When your business is still young, it is easy to run analysis directly on application databases. However, as the volume of data and the need for analysis grows along with the business, problems arise. Databases that were optimized for OLTP using indexing techniques such as LSM tree or B-tree now struggle to execute OLAP queries efficiently. As a result, running OLAP queries becomes costly and negatively impacts application performance, which is critical to business success.

As the business continues to grow, different business units tend to operate independently with their own goals, priorities, concerns, and IT budgets. Each business unit will maintain its own applications running on separate databases. Performing analysis when data is scattered in different locations is difficult. And analysts often end up exporting data from different places, putting it into a single Excel file, and VLOOKUP.

Data Warehouse

In response to the challenges of running OLAP queries on traditional business databases, the concept of a data warehouse is emerging as a solution.

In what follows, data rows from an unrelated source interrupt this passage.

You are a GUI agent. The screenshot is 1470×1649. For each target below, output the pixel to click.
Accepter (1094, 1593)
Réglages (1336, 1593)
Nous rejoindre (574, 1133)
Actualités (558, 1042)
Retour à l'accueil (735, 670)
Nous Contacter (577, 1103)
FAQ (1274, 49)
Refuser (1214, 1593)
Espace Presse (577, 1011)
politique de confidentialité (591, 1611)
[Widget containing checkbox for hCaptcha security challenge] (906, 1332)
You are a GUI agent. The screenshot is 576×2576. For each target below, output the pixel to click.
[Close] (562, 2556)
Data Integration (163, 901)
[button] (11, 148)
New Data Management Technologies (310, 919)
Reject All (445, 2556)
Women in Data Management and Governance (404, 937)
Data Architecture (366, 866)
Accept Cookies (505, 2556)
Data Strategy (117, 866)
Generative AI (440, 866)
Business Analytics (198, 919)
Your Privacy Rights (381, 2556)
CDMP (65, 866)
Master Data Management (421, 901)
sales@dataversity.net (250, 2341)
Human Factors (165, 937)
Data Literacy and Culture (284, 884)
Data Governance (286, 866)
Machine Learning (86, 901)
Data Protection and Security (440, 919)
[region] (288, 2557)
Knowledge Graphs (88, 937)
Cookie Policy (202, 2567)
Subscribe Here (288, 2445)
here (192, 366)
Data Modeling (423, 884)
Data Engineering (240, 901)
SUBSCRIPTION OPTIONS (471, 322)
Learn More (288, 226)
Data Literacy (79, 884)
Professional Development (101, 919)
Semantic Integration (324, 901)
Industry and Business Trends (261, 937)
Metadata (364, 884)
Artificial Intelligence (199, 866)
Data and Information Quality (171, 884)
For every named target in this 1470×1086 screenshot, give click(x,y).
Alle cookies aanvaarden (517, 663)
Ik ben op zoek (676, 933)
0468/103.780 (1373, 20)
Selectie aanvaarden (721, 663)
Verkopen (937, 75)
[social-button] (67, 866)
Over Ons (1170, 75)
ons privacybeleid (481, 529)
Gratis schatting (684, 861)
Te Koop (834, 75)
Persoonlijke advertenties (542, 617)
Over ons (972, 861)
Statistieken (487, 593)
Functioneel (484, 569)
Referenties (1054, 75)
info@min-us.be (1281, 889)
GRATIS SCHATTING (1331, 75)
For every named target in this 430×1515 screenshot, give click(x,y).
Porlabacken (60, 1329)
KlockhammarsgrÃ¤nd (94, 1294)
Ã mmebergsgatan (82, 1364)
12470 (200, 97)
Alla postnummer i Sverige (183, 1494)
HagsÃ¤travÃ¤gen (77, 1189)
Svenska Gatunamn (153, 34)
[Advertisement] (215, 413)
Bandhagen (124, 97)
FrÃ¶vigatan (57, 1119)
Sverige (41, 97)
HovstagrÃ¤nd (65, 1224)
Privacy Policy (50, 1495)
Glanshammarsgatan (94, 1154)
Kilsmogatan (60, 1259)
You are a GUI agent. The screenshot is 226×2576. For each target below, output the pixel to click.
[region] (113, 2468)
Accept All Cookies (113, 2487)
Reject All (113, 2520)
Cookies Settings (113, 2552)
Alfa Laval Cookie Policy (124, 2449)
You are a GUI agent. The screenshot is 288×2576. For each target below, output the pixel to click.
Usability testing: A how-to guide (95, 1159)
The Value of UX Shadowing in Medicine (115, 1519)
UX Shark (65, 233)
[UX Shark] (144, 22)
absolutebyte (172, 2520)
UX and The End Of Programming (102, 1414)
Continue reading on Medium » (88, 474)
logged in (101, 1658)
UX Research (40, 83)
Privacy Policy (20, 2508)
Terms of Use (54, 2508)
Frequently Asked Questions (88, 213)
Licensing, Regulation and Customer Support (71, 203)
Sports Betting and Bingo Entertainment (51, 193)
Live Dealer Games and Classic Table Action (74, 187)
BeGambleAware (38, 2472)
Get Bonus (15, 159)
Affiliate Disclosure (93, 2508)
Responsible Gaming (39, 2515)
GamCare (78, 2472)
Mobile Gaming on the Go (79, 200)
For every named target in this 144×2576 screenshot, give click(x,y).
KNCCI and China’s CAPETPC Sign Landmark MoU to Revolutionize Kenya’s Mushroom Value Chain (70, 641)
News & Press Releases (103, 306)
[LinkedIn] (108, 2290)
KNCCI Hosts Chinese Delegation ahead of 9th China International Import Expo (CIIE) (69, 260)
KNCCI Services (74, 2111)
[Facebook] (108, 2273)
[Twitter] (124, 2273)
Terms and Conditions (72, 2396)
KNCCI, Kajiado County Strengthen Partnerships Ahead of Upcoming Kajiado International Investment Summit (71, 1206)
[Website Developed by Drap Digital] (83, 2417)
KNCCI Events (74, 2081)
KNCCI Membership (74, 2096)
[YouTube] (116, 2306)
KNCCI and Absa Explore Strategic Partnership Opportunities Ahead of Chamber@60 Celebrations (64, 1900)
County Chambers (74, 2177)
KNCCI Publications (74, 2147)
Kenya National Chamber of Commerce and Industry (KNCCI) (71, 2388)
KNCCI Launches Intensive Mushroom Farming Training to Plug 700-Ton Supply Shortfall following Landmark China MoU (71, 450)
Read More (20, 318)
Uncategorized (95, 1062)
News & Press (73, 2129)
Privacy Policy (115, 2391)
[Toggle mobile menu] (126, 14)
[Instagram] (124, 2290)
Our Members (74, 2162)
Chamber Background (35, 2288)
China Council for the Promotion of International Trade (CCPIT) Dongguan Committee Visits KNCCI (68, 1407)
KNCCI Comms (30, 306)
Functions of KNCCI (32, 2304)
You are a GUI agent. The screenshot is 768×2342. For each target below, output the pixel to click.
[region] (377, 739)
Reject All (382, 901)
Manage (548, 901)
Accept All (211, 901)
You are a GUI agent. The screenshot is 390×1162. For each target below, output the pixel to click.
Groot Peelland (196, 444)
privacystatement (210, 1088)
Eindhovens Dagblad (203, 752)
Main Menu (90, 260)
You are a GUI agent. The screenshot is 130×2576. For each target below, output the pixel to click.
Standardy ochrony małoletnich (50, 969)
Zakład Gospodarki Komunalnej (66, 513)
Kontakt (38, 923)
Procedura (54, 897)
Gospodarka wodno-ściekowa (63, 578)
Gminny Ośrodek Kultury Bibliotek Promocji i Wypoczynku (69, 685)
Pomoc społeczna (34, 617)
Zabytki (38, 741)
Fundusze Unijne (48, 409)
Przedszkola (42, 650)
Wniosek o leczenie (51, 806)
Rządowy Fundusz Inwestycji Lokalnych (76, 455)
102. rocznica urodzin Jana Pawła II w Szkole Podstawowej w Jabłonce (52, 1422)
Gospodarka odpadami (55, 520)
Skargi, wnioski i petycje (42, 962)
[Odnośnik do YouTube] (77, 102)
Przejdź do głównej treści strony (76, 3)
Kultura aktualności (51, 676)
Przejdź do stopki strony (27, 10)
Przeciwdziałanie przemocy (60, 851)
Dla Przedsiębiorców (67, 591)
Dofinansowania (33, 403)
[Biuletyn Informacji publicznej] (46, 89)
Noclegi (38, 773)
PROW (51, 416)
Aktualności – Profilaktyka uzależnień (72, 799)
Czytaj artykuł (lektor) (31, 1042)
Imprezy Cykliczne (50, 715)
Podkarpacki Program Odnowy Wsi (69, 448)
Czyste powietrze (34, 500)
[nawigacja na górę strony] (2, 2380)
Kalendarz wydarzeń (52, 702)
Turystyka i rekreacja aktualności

  • Data Warehouse functions as a dedicated space for analytical purpose. It allows business to store massive amounts of historical and current data without impacting operational databases.
  • Data Warehouses are designed with a focus on analytical processing. Their storage engines use specialized techniques to speed up OLAP queries. We may explore these techniques in other posts.
  • Data warehouses serve as a centralized repository for data from various sources. Analysis is now easier because all of the necessary data is in a single place.

OLTP Databases to OLAP Data Warehouse

Conclusion

In this post, we’ve gone over the definitions and differences between OLTP and OLAP. We also looked into the role of the data warehouse in conducting business analysis. Understanding them should give you the confidence when you say to your boss, “We need a data warehouse.”